Present all of the rows below as a numbered list, omitting any blank lines.

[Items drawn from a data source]
::::::::

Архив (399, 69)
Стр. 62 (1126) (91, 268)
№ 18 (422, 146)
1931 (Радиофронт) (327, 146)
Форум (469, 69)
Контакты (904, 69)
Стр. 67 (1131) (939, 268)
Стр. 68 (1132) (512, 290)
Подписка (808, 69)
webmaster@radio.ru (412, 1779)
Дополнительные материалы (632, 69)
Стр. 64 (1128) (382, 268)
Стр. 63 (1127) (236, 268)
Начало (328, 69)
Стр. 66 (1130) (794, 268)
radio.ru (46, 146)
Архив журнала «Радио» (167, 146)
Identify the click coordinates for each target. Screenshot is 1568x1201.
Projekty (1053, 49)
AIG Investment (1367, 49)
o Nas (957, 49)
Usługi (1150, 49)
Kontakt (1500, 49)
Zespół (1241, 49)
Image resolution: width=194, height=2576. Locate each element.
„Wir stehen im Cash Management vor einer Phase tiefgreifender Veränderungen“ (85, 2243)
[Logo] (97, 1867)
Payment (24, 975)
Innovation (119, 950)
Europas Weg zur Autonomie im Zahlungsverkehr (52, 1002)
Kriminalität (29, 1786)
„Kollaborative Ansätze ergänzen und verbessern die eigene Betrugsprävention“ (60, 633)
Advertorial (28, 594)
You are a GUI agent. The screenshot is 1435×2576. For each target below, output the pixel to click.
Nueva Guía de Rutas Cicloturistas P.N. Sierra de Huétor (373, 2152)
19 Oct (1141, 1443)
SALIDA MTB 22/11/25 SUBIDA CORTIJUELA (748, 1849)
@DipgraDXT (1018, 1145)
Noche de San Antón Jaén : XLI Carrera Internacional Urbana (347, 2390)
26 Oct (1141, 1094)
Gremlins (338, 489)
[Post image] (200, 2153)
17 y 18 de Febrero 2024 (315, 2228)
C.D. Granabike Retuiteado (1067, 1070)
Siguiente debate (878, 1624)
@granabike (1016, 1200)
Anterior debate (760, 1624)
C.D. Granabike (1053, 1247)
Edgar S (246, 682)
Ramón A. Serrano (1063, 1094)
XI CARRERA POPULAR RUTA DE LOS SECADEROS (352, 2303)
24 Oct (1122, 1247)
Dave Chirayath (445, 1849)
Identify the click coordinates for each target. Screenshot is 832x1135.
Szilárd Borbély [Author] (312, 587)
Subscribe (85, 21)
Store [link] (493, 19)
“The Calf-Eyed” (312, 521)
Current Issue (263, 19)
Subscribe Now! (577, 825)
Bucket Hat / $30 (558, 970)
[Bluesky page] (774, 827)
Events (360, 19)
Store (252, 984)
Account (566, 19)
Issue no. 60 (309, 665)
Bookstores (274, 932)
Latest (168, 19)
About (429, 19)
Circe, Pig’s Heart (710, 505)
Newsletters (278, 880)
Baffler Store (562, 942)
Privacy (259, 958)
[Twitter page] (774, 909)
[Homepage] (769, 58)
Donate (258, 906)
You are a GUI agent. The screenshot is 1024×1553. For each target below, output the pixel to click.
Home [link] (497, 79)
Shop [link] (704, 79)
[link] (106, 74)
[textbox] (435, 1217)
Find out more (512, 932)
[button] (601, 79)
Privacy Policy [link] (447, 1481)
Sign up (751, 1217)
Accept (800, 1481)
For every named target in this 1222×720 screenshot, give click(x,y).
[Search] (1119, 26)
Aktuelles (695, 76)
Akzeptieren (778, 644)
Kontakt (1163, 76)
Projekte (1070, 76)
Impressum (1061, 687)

::::::::

■ Written response
1. Архив (399, 69)
2. Стр. 62 (1126) (91, 268)
3. № 18 (422, 146)
4. 1931 (Радиофронт) (327, 146)
5. Форум (469, 69)
6. Контакты (904, 69)
7. Стр. 67 (1131) (939, 268)
8. Стр. 68 (1132) (512, 290)
9. Подписка (808, 69)
10. webmaster@radio.ru (412, 1779)
11. Дополнительные материалы (632, 69)
12. Стр. 64 (1128) (382, 268)
13. Стр. 63 (1127) (236, 268)
14. Начало (328, 69)
15. Стр. 66 (1130) (794, 268)
16. radio.ru (46, 146)
17. Архив журнала «Радио» (167, 146)
18. Identify the click coordinates for each target. Screenshot is 1568x1201.
19. Projekty (1053, 49)
20. AIG Investment (1367, 49)
21. o Nas (957, 49)
22. Usługi (1150, 49)
23. Kontakt (1500, 49)
24. Zespół (1241, 49)
25. Image resolution: width=194, height=2576. Locate each element.
26. „Wir stehen im Cash Management vor einer Phase tiefgreifender Veränderungen“ (85, 2243)
27. [Logo] (97, 1867)
28. Payment (24, 975)
29. Innovation (119, 950)
30. Europas Weg zur Autonomie im Zahlungsverkehr (52, 1002)
31. Kriminalität (29, 1786)
32. „Kollaborative Ansätze ergänzen und verbessern die eigene Betrugsprävention“ (60, 633)
33. Advertorial (28, 594)
34. You are a GUI agent. The screenshot is 1435×2576. For each target below, output the pixel to click.
35. Nueva Guía de Rutas Cicloturistas P.N. Sierra de Huétor (373, 2152)
36. 19 Oct (1141, 1443)
37. SALIDA MTB 22/11/25 SUBIDA CORTIJUELA (748, 1849)
38. @DipgraDXT (1018, 1145)
39. Noche de San Antón Jaén : XLI Carrera Internacional Urbana (347, 2390)
40. 26 Oct (1141, 1094)
41. Gremlins (338, 489)
42. [Post image] (200, 2153)
43. 17 y 18 de Febrero 2024 (315, 2228)
44. C.D. Granabike Retuiteado (1067, 1070)
45. Siguiente debate (878, 1624)
46. @granabike (1016, 1200)
47. Anterior debate (760, 1624)
48. C.D. Granabike (1053, 1247)
49. Edgar S (246, 682)
50. Ramón A. Serrano (1063, 1094)
51. XI CARRERA POPULAR RUTA DE LOS SECADEROS (352, 2303)
52. 24 Oct (1122, 1247)
53. Dave Chirayath (445, 1849)
54. Identify the click coordinates for each target. Screenshot is 832x1135.
55. Szilárd Borbély [Author] (312, 587)
56. Subscribe (85, 21)
57. Store [link] (493, 19)
58. “The Calf-Eyed” (312, 521)
59. Current Issue (263, 19)
60. Subscribe Now! (577, 825)
61. Bucket Hat / $30 (558, 970)
62. [Bluesky page] (774, 827)
63. Events (360, 19)
64. Store (252, 984)
65. Account (566, 19)
66. Issue no. 60 (309, 665)
67. Bookstores (274, 932)
68. Latest (168, 19)
69. About (429, 19)
70. Circe, Pig’s Heart (710, 505)
71. Newsletters (278, 880)
72. Baffler Store (562, 942)
73. Privacy (259, 958)
74. [Twitter page] (774, 909)
75. [Homepage] (769, 58)
76. Donate (258, 906)
77. You are a GUI agent. The screenshot is 1024×1553. For each target below, output the pixel to click.
78. Home [link] (497, 79)
79. Shop [link] (704, 79)
80. [link] (106, 74)
81. [textbox] (435, 1217)
82. Find out more (512, 932)
83. [button] (601, 79)
84. Privacy Policy [link] (447, 1481)
85. Sign up (751, 1217)
86. Accept (800, 1481)
87. For every named target in this 1222×720 screenshot, give click(x,y).
88. [Search] (1119, 26)
89. Aktuelles (695, 76)
90. Akzeptieren (778, 644)
91. Kontakt (1163, 76)
92. Projekte (1070, 76)
93. Impressum (1061, 687)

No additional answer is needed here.